Both paths end with Bun running the same source file from `/app/src/index.ts`.
## CI shape
`.github/workflows/ci.yml` installs both Node (with pnpm cache) and Bun, then runs in order:
1. `pnpm install --frozen-lockfile` (host)
2. `bun install --frozen-lockfile` in `container/agent-runner/` (container)
3. `pnpm run format:check`
4. `pnpm exec tsc --noEmit` (host typecheck)
5. `pnpm exec tsc -p container/agent-runner/tsconfig.json --noEmit` (container typecheck)
6. `pnpm exec vitest run` (host tests)
7. `bun test` in `container/agent-runner/` (container tests)
Any failure fails the PR.
## Key invariants
- **Session DBs must use `journal_mode=DELETE`.** WAL's `-shm` memory-map doesn't cross VirtioFS between host and guest. See the doc comment at the top of `container/agent-runner/src/db/connection.ts` and `src/session-manager.ts`.
- **Named SQL parameters in the container require the prefix in JS object keys.** `bun:sqlite` does not auto-strip `@`/`$`/`:` the way `better-sqlite3` does on the host.
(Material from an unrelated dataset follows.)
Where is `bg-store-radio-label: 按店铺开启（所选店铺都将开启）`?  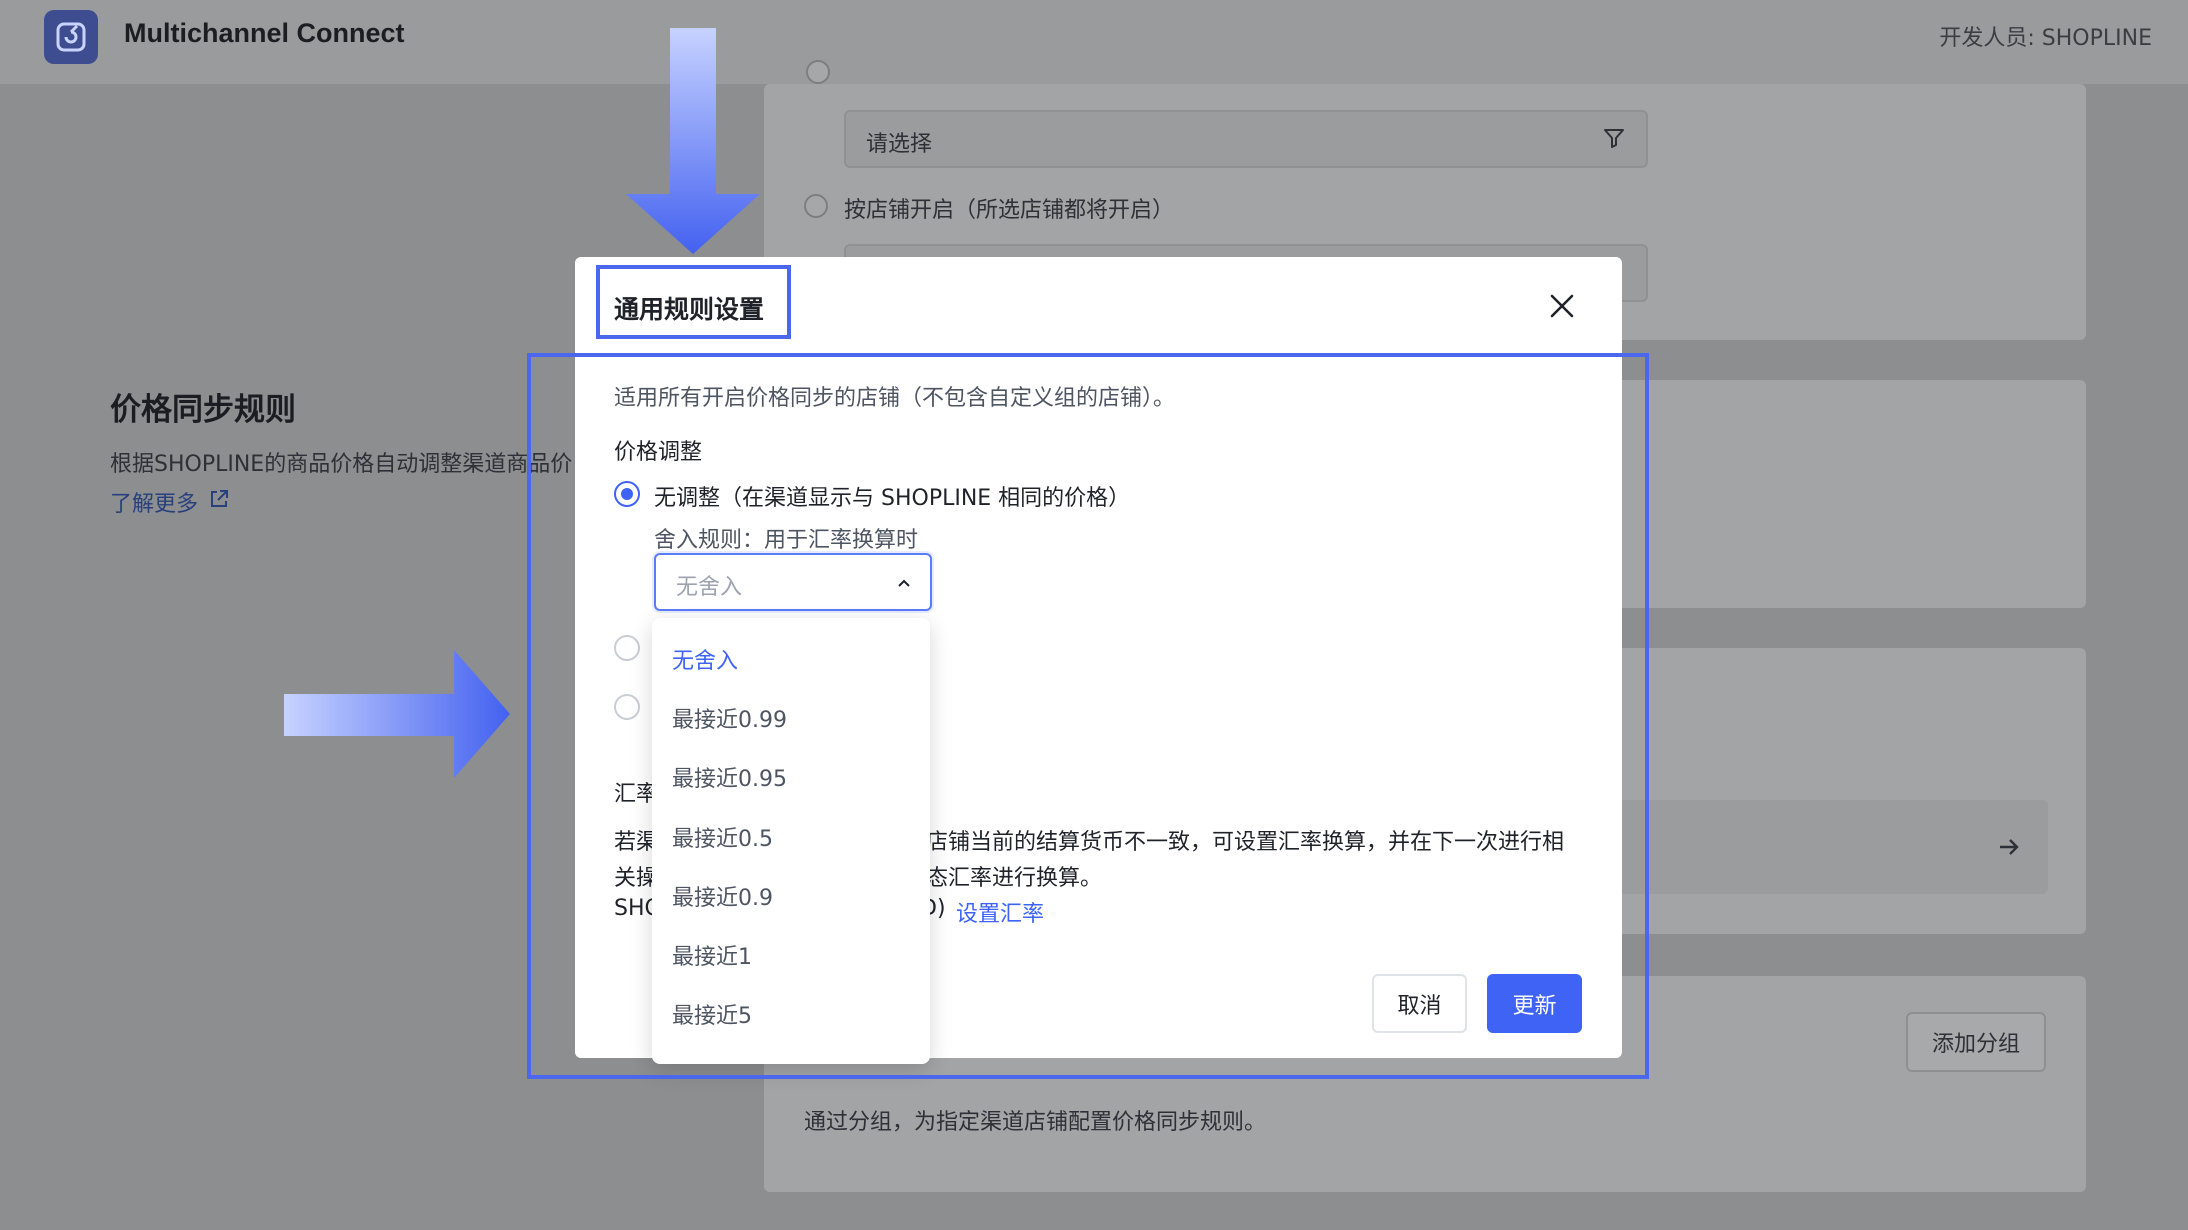
bg-store-radio-label: 按店铺开启（所选店铺都将开启） is located at coordinates (1010, 210).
Use `$name` in both SQL and keys: `.run({ $id: msg.id })`. Positional `?` params work normally.
- **Agent-runner tests run under `bun:test`, not vitest.** `vitest.config.ts` excludes the `container/agent-runner/` tree because vitest runs on Node and can't load `bun:sqlite`.
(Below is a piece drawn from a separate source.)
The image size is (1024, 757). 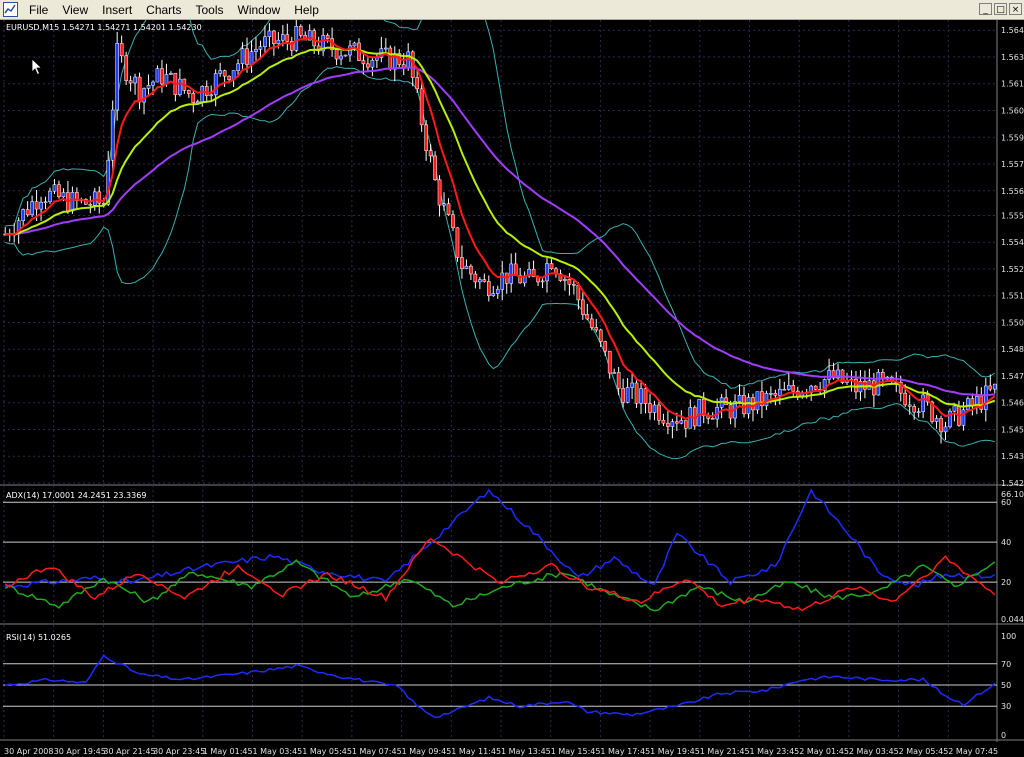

- **No tsc build step in the container image.** Re-adding one would reintroduce the ~200-500ms per-session-wake cost we removed.
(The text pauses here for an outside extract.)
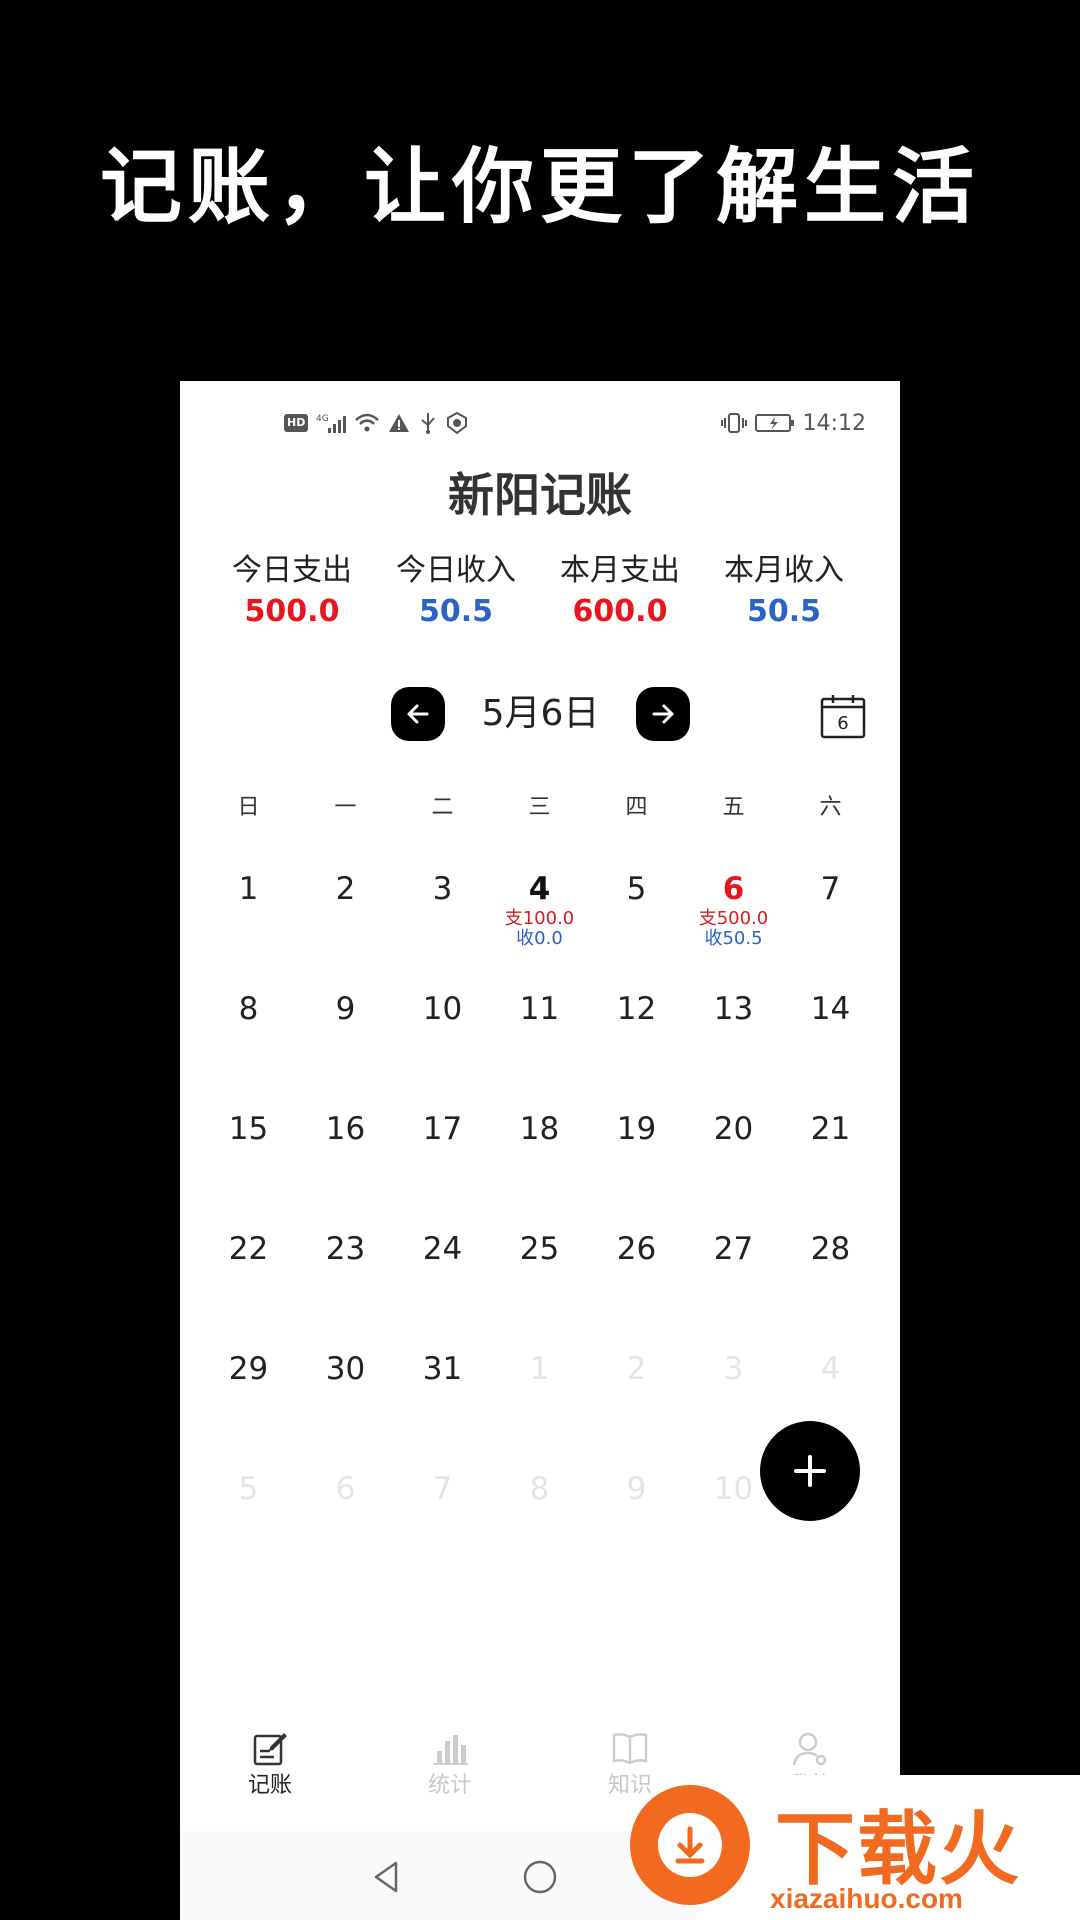 This screenshot has width=1080, height=1920. What do you see at coordinates (442, 1161) in the screenshot?
I see `calendar-day-cell: 17` at bounding box center [442, 1161]. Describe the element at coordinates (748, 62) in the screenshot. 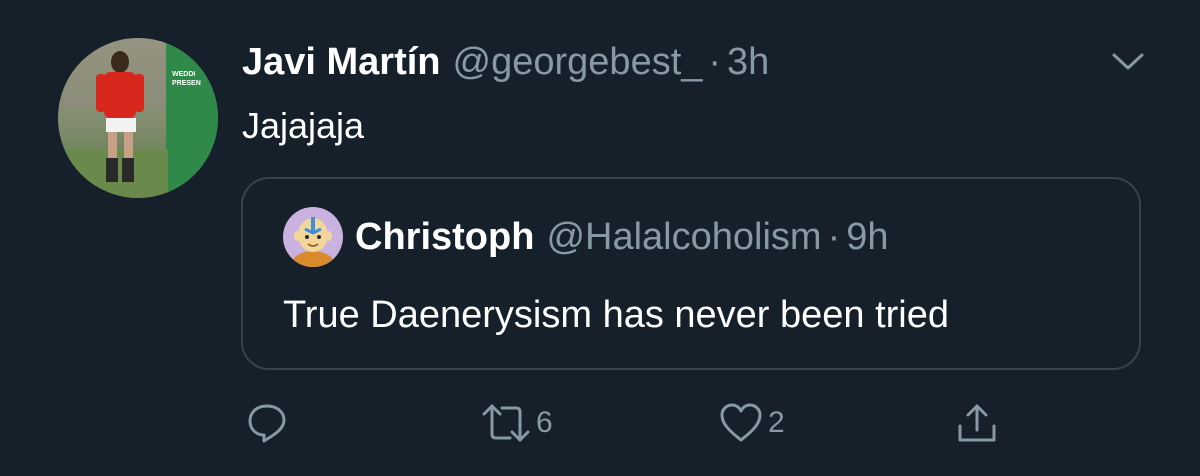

- **Global container CLIs stay on pnpm, not Bun.** `agent-browser`, `@anthropic-ai/claude-code`, `vercel` and any future Node CLIs the agent invokes should be pinned versions under the Dockerfile's pnpm global-install block. `bun install -g` would bypass the pnpm supply-chain policy.
## Migration history
This structure replaced a uniform npm-on-Node stack across both host and container. The pnpm migration landed first (PR #1771) to bring the host under supply-chain policy, then the container moved to Bun to eliminate native-module compilation and the per-wake tsc step. The split was chosen over going full-Bun because Baileys' native deps are the main risk surface on the host — the container has no such deps, so it benefits from Bun without taking the risk.